** Exercise material follows **

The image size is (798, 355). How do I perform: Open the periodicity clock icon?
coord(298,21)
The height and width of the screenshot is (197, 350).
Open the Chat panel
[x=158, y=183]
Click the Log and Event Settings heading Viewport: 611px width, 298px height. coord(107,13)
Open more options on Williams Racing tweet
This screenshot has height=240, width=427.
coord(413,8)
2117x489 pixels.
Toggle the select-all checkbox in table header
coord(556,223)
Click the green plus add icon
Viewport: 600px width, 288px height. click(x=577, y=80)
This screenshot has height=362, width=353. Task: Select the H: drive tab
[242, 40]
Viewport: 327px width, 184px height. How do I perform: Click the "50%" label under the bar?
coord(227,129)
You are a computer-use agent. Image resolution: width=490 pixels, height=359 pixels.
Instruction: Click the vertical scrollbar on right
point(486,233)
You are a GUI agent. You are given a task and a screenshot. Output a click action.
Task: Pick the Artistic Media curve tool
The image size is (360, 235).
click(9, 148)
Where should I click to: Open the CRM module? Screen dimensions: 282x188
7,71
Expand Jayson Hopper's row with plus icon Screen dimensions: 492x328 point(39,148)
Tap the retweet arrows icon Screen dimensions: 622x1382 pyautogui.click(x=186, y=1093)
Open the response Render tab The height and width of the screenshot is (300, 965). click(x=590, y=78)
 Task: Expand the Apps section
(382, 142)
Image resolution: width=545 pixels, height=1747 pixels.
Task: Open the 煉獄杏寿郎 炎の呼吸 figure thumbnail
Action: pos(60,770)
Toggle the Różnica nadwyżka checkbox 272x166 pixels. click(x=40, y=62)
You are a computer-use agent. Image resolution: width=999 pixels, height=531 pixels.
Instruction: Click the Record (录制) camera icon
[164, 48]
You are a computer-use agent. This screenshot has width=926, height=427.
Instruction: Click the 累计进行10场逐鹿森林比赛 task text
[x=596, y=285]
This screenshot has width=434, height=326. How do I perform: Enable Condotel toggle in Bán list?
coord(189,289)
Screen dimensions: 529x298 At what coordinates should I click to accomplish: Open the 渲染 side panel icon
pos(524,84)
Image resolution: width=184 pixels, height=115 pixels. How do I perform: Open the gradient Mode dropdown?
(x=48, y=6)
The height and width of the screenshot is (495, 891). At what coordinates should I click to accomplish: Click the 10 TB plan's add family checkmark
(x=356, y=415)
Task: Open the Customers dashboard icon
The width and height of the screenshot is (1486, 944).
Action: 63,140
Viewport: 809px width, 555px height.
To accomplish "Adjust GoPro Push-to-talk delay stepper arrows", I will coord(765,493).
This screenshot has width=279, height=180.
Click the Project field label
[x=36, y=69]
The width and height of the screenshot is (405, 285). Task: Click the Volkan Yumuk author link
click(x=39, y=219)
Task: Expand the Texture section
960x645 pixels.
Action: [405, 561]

** End of Exercise material **

**What you should do:**
Your task is to repeat every entry above exactly.

**Answer area:**
The image size is (798, 355). How do I perform: Open the periodicity clock icon?
coord(298,21)
The height and width of the screenshot is (197, 350).
Open the Chat panel
[x=158, y=183]
Click the Log and Event Settings heading Viewport: 611px width, 298px height. coord(107,13)
Open more options on Williams Racing tweet
This screenshot has height=240, width=427.
coord(413,8)
2117x489 pixels.
Toggle the select-all checkbox in table header
coord(556,223)
Click the green plus add icon
Viewport: 600px width, 288px height. click(x=577, y=80)
This screenshot has height=362, width=353. Task: Select the H: drive tab
[242, 40]
Viewport: 327px width, 184px height. How do I perform: Click the "50%" label under the bar?
coord(227,129)
You are a computer-use agent. Image resolution: width=490 pixels, height=359 pixels.
Instruction: Click the vertical scrollbar on right
point(486,233)
You are a GUI agent. You are given a task and a screenshot. Output a click action.
Task: Pick the Artistic Media curve tool
The image size is (360, 235).
click(9, 148)
Where should I click to: Open the CRM module? Screen dimensions: 282x188
7,71
Expand Jayson Hopper's row with plus icon Screen dimensions: 492x328 point(39,148)
Tap the retweet arrows icon Screen dimensions: 622x1382 pyautogui.click(x=186, y=1093)
Open the response Render tab The height and width of the screenshot is (300, 965). click(x=590, y=78)
 Task: Expand the Apps section
(382, 142)
Image resolution: width=545 pixels, height=1747 pixels.
Task: Open the 煉獄杏寿郎 炎の呼吸 figure thumbnail
Action: pos(60,770)
Toggle the Różnica nadwyżka checkbox 272x166 pixels. click(x=40, y=62)
You are a computer-use agent. Image resolution: width=999 pixels, height=531 pixels.
Instruction: Click the Record (录制) camera icon
[164, 48]
You are a computer-use agent. This screenshot has width=926, height=427.
Instruction: Click the 累计进行10场逐鹿森林比赛 task text
[x=596, y=285]
This screenshot has width=434, height=326. How do I perform: Enable Condotel toggle in Bán list?
coord(189,289)
Screen dimensions: 529x298 At what coordinates should I click to accomplish: Open the 渲染 side panel icon
pos(524,84)
Image resolution: width=184 pixels, height=115 pixels. How do I perform: Open the gradient Mode dropdown?
(x=48, y=6)
The height and width of the screenshot is (495, 891). At what coordinates should I click to accomplish: Click the 10 TB plan's add family checkmark
(x=356, y=415)
Task: Open the Customers dashboard icon
The width and height of the screenshot is (1486, 944).
Action: 63,140
Viewport: 809px width, 555px height.
To accomplish "Adjust GoPro Push-to-talk delay stepper arrows", I will coord(765,493).
This screenshot has width=279, height=180.
Click the Project field label
[x=36, y=69]
The width and height of the screenshot is (405, 285). Task: Click the Volkan Yumuk author link
click(x=39, y=219)
Task: Expand the Texture section
960x645 pixels.
Action: [405, 561]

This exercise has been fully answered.